I have always heard that it’s a quote from Albert Einstein.  In checking into it, I came across a handful of snippy little comments disputing this. 

Ultimately, I decided that it doesn’t matter who originally said it, it’s true in any case. Everybody is good at something

Obviously, I’m intending to apply this to education.  As a teacher I’m expected to differentiate instruction in my classroom to meet the varying needs and abilities of the diverse learners (the fish as well as the squirrels) in my charge.  But by golly, they all better perform on same test given in the same format as every Tom, Dick, and Harry in the state. 

So the net result is that the culture of schools has degraded to spending the whole year getting ready for a test, a single snapshot moment in time, that determines at once the fate of a child, a teacher, an administrator, a school, a district…You get the idea.  Here’s the thing:  the powers that be in the education world have decided that only certain abilities and skills (tree climbing) are valuable and that there’s a single way to assess them.  Which is fabulous for the squirrels.  

These tests measure reading, writing, math, and science in the context that has been officially sanctioned as correct and adequate and worthwhile.  These tests don’t measure creativity or thinking outside the box, those things are too difficult to quantify.  Too hard to write an assessment that tests meaningful knowledge, while at the same time allowing for diverse means of displaying proficiency,  and still maintain the desirable profit-margin for the publishing companies.   No room for square pegs in the round-hole world of high-stakes assessment. 

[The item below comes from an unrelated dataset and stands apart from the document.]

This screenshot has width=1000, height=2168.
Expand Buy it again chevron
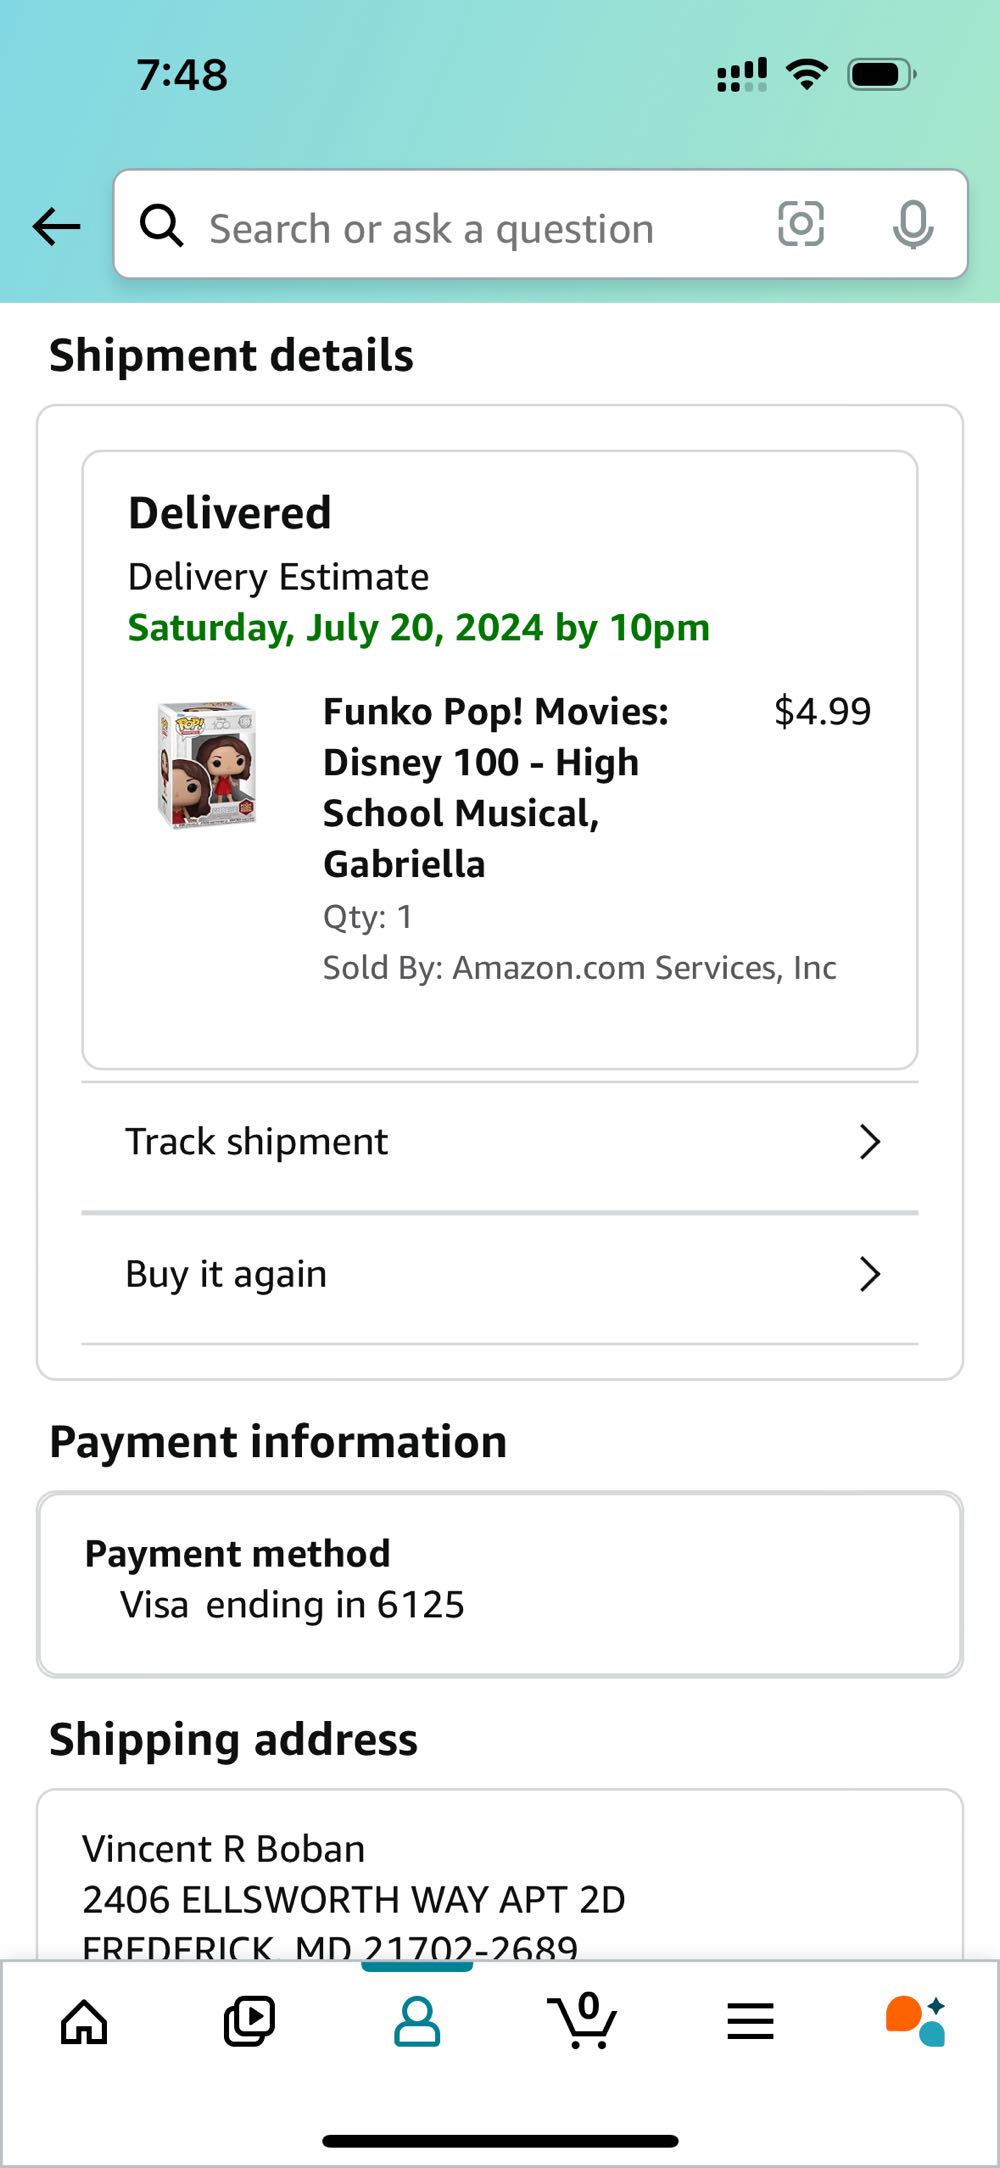click(869, 1275)
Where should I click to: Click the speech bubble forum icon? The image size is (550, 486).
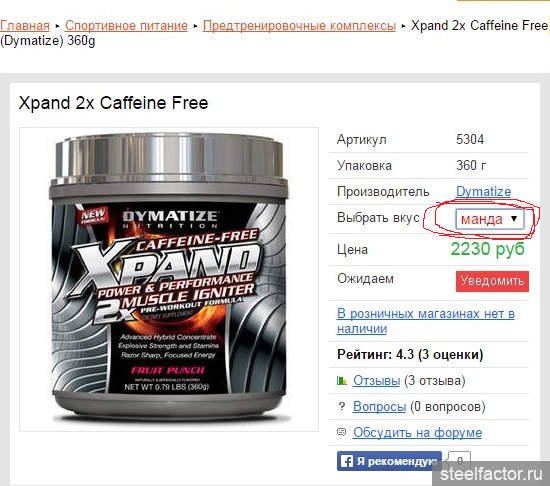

So when kids do poorly on a standardized test, they’re told that they’ve failed. Teachers are told they’ve failed.  Schools lose funding.  Educators lose jobs.

But it’s great for companies selling the tests.  (*cough*Pearson*cough*)  The more kids who fail the test, the more uber expensive intervention kits they can sell to cash-strapped school districts. 

It’s time we stopped accepting this as the just a necessary evil.  It’s not business as usual.  It’s wrong.  We can’t keep drinking the Kool-aid.  We owe it to the kids.  We owe it to our long-forgotten idealistic selves.

I mean, sure, fish can’t climb trees.  But guess what?  They kick ass at swimming.